The City midfielder could not be more aware of the significance of tomorrow's meeting at St Andrew's as two beleaguered neighbours, close in more ways than one, go head-to-head in a fight for their top-flight lives.

Separated by just a five mile cross-city journey Birmingham and Albion are also side by side in the Premier-ship table with Dunn's team in the relegation zone, three points behind tomorrow's opponents.

Win and they will be out of the danger area for the first time since October 22, when a 2-0 defeat at Dunn's former employers, Blackburn Rovers, dumped them into the bottom three.

"It would be great for confidence. It would be the first time for a few months and, psychologically, it would be a big help for us," Dunn said.

Lose and they will allow Albion to open up a six-point lead over them, a gap that would not be cavernous but would certainly take more closing than Birmingham have so far demonstrated is within their capability.

Dunn, likely to make just his seventh start of the campaign after yet another injury-blighted season, did not try to hide from the meaning of the encounter.

"The old cliché about it being a six-pointer is certainly the case here.
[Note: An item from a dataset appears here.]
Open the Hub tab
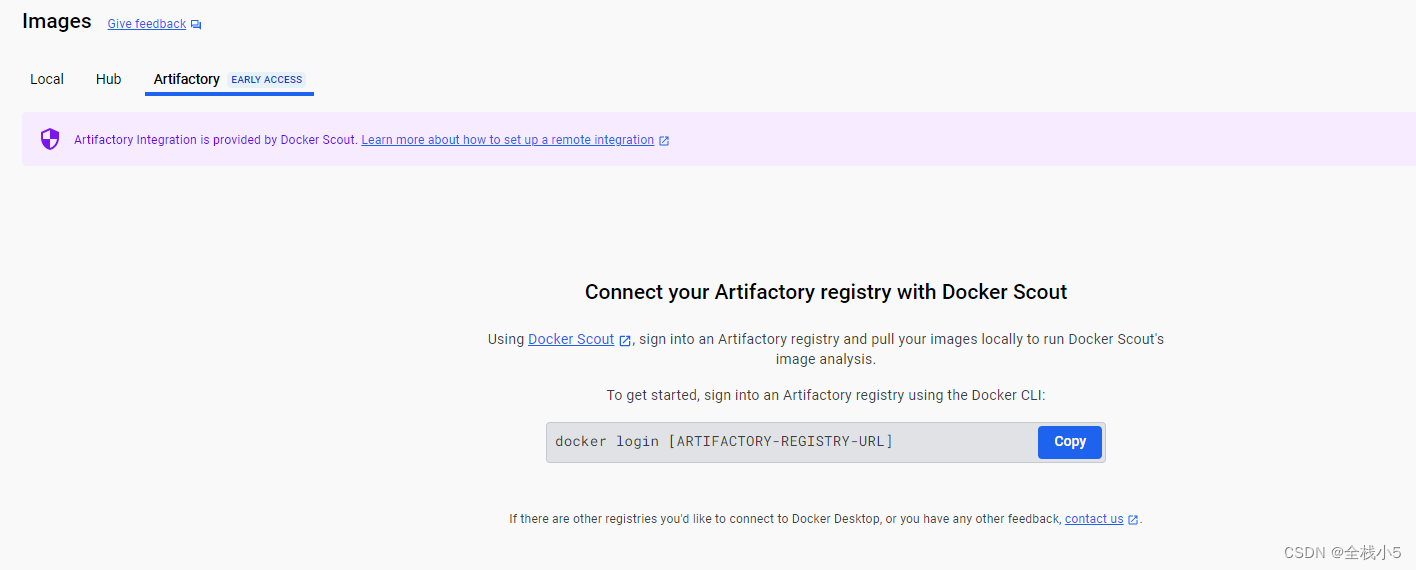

I have never played in a game where the points matter so much," he said.

"Psychologically, a defeat would be a terrible result for us. It is important that we don't get beat, that's a no-no."
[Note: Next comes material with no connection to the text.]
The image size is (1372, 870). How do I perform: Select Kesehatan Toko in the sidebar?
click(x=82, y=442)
That would leave Steve Bruce's side needing at least another five or six victories from their remaining ten matches and with Tottenham Hotspur, Manchester United, Chelsea, Bolton Wanderers and Wigan Athletic to come in the next five weeks - teams all chasing a place in Europe - no one could be confident of such a positive return.
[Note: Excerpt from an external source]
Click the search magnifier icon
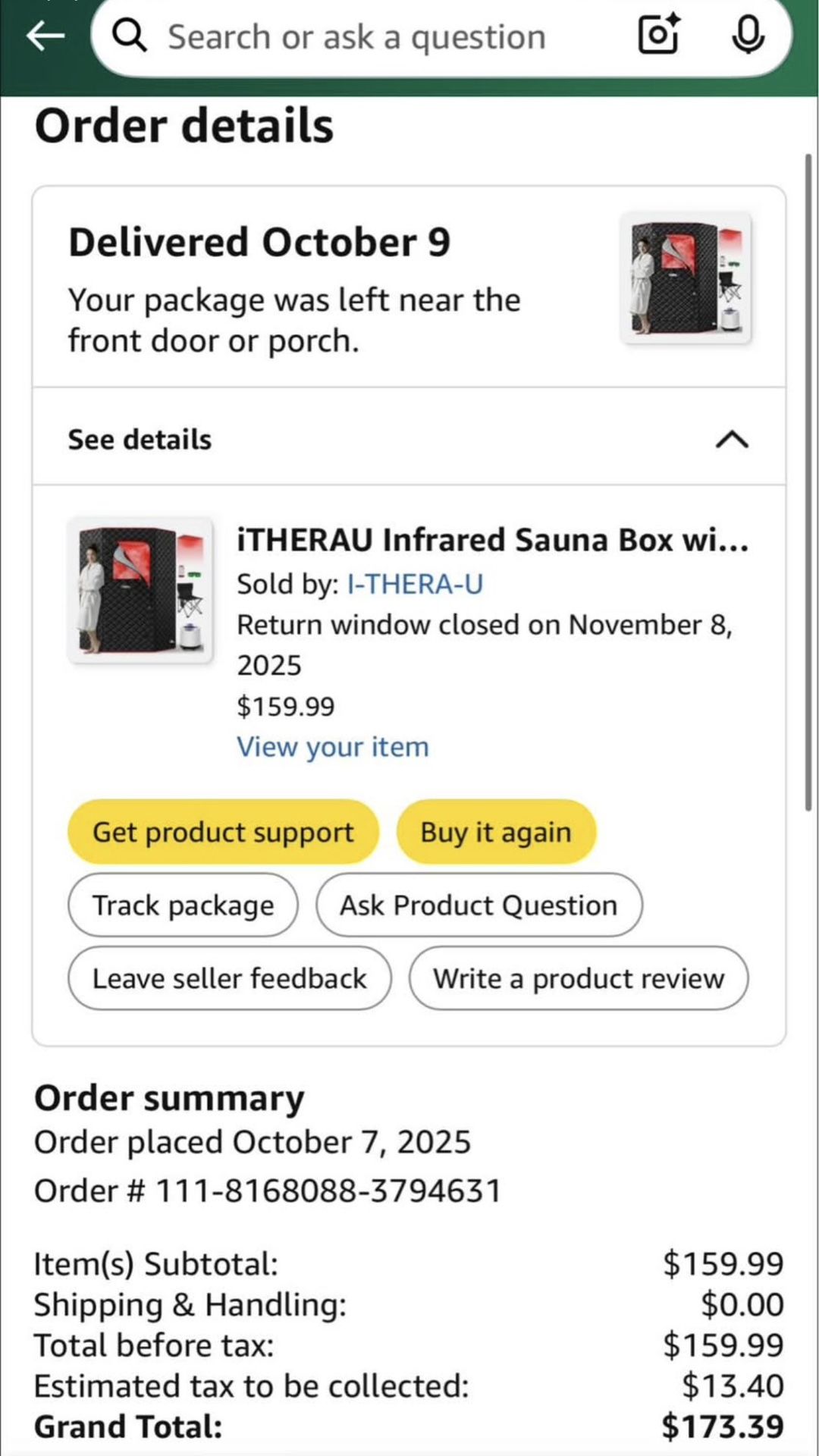 (x=130, y=36)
But Dunn, knowing they could not merely concede their Premiership status, was also keen to defuse the impact defeat would have on his side.

"Football tends to throw surprises at you and who says that if we do get beat on Saturday, we can't go and get a result at Chelsea or Manchester United?," he said. "There are still 27 points to play for.

"It doesn't mean the end of the road, even if the worst comes to the worst. We have still got to show character and there is no reason why we can't go somewhere else and get results," he said.

Certainly, on paper at least, they have the big names to worry even the division's leading teams. A mid-field including Dunn and completed by Nicky Butt, Jiri Jarosik and Jermaine Pennant and a strike pairing of Chris Sutton and Emile Heskey should be good enough to exist comfortably in mid-table. They might even be too good to go down.

"I thought that about Nottingham Forest a few years ago, but now I don't think it of any team," Dunn continued. "The league is that competitive. Who would have thought Chelsea would have been beaten 3-0 by Middlesbrough? Any team can beat any other.

"We have had terrible luck with injuries and people can say that's an excuse but it's a fact. If five or six of your top players are out then you are going to be struggling.

"You do miss players, I don't care which club you are at. If you take the likes of [Arjen] Robben, [Damien] Duff, [Didier] Drogba and [Frank] Lampard out of Chelsea's team, they wouldn't be the same, either."

Birmingham's fitness concerns have eased slightly with the news that on-loan defender Martin Latka will return to the squad.

Latka has recovered from the shin injury that forced his withdrawal from last week-end's trip to Middlesbrough and his return is a timely boost, given the likely absence of Kenny Cunningham and Matthew Upson.